Plus du tiers des petits anglophones québécois étudient en français dans une école anglaise. Tout comme 23% des petits anglophones du Nouveau-Brunswick. Mais dans les écoles francophones du Québec, seulement 10% des élèves suivent un programme d'anglais intensif.

«Normalement, en immersion, toutes les matières sont données dans la langue seconde pendant un ou deux ans», explique Fred Genesee, un professeur de psychologie de l'Université McGill qui étudie la question depuis 20 ans. «À cause de la loi, dans les écoles francophones au Québec, on peut seulement enseigner l'anglais en anglais. Alors, l'immersion doit être limitée à quelques mois d'anglais intensif, pendant lesquels on n'enseigne pas les autres matières.»

L'immersion en français stagne au Canada anglais.
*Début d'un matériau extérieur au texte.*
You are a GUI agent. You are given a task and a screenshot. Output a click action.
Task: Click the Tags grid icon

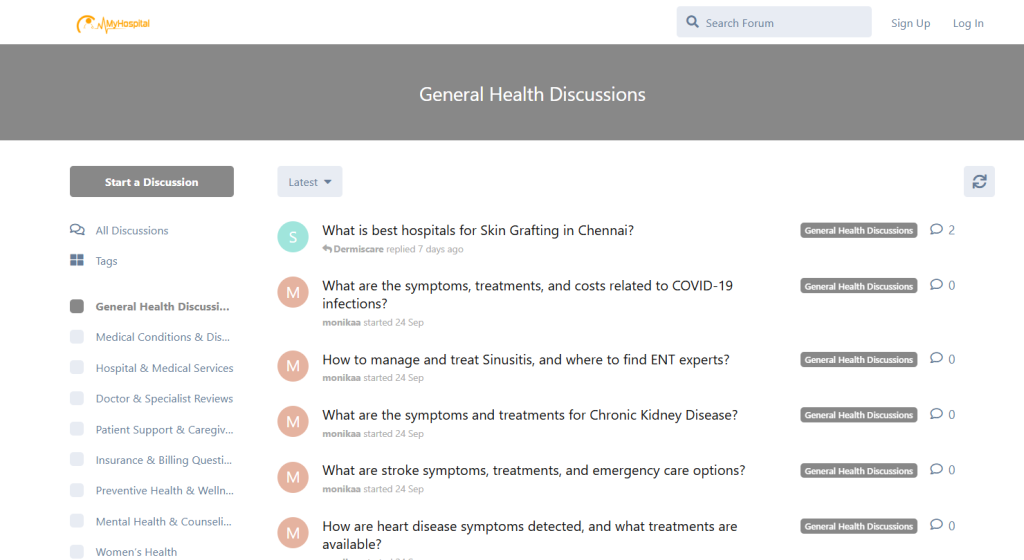(x=77, y=261)
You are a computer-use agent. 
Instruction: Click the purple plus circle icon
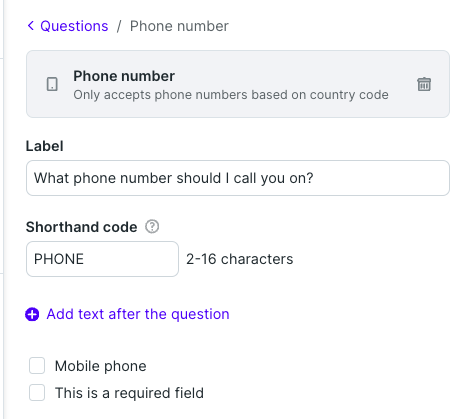click(x=32, y=314)
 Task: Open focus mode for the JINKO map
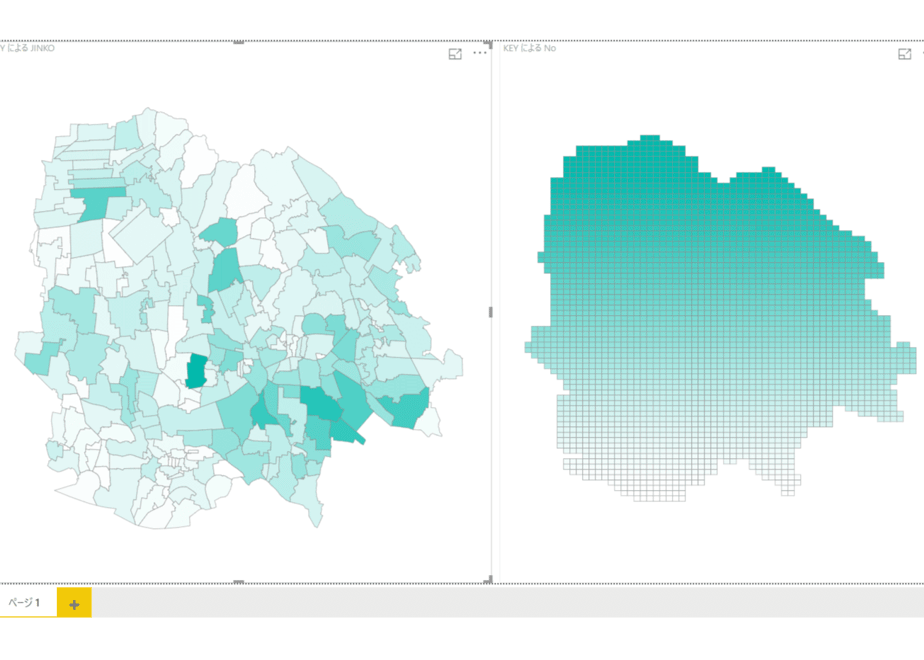point(455,54)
Au Manitoba, en Ontario et au Québec, la proportion des élèves anglophones qui en font, respectivement de 10,9%, 7,4% et 35,6%, n'a pratiquement pas changé depuis 2000, selon les chiffres de l'association Canadian Parents for French. Dans les Maritimes, surtout au Nouveau-Brunswick, il y a eu une légère augmentation. Le cas de cette province est intéressant pour le Québec à cause de l'importance de la population francophone et de l'influence économique du Québec, qui rend le français plus attrayant pour les anglophones.
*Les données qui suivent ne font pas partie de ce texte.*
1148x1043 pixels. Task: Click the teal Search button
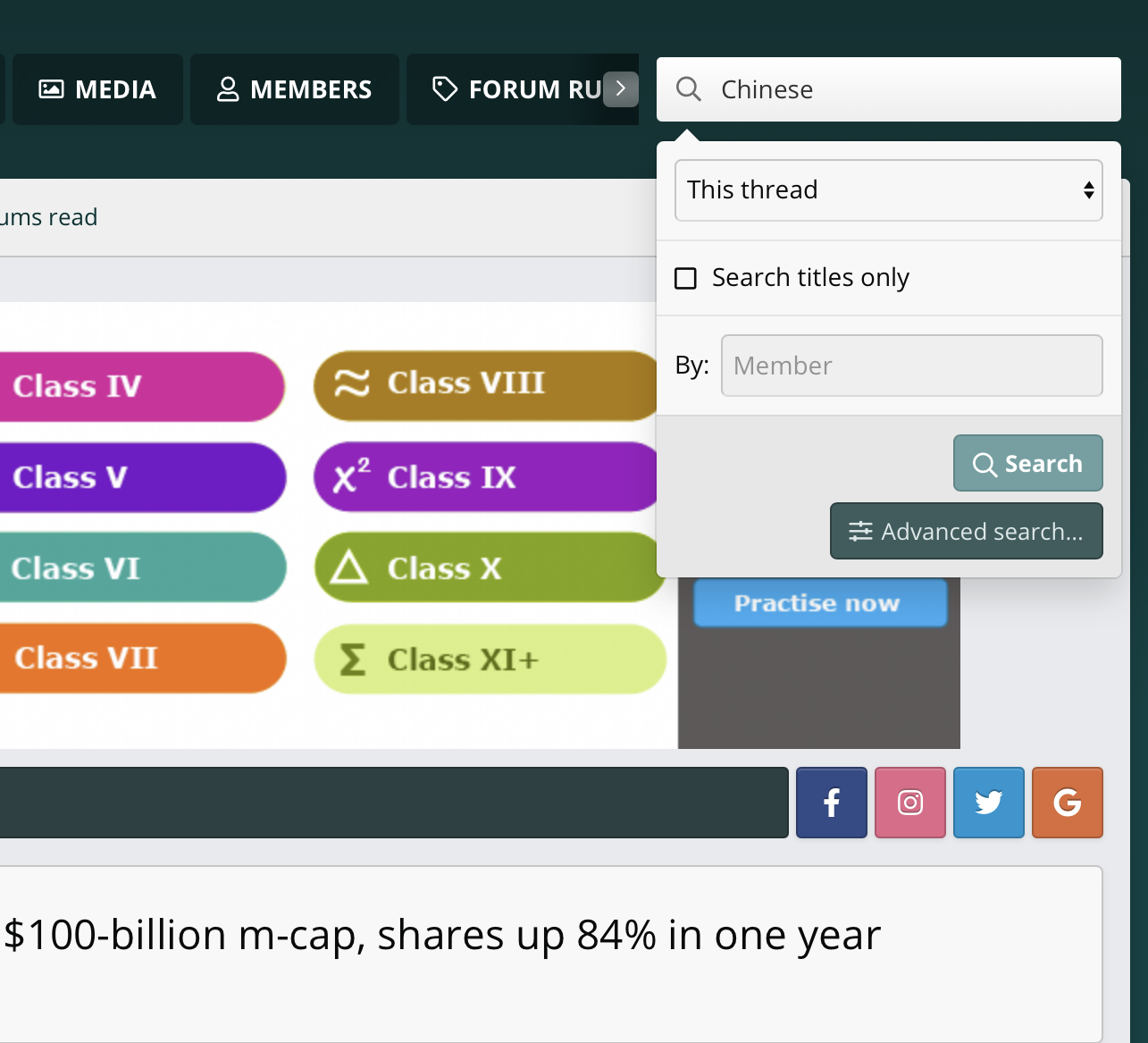pos(1027,463)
Est-ce à dire qu'il y a une limite à ne pas dépasser pour l'enseignement intensif d'une langue seconde? «Tous les élèves peuvent le faire, mais il faut suffisamment de ressources, de professeurs», explique Peeter Mehisto, un didacticien estonien qui a publié à Londres plusieurs ouvrages sur l'enseignement des langues secondes en Europe. «En Europe, il a fallu plusieurs années aux pays où presque tout le monde est bilingue pour modifier leur système d'éducation. Aux Pays-Bas, par exemple, le programme d'anglais intensif, qui est similaire à l'immersion au Canada, date de 1990. Mais ailleurs, par exemple en Espagne, c'est plus récent et seulement quelques régions ont une majorité d'élèves en apprentissage intensif d'une langue seconde.»

Dans les écoles anglophones du Québec, les enfants ayant des troubles d'apprentissage qui se retrouvent en immersion n'ont pas plus de problèmes, selon Fred Genesee. «Leurs notes ne s'améliorent pas, mais ne baissent pas.»

Pourquoi l'immersion plafonne-t-elle au tiers des élèves anglophones québécois? «Beaucoup de parents anglophones envoient leurs enfants dans le système francophone, carrément. En fait, dans nos études, il devient extrêmement difficile de trouver des enfants anglophones unilingues, même à la garderie.» Le tiers des élèves anglophones du Québec est en immersion française dans une année donnée, mais à la suite du secondaire, 70% des anglophones auront été en immersion à un moment ou à un autre, selon le ministère de l'Éducation.

Autre détail intéressant: l'immersion en français au Canada anglais se fait surtout au début du primaire, alors que le projet québécois d'immersion en anglais se ferait en 6e année. «En général, on considère que plus tôt on fait de l'immersion, mieux c'est», dit M. Genesee.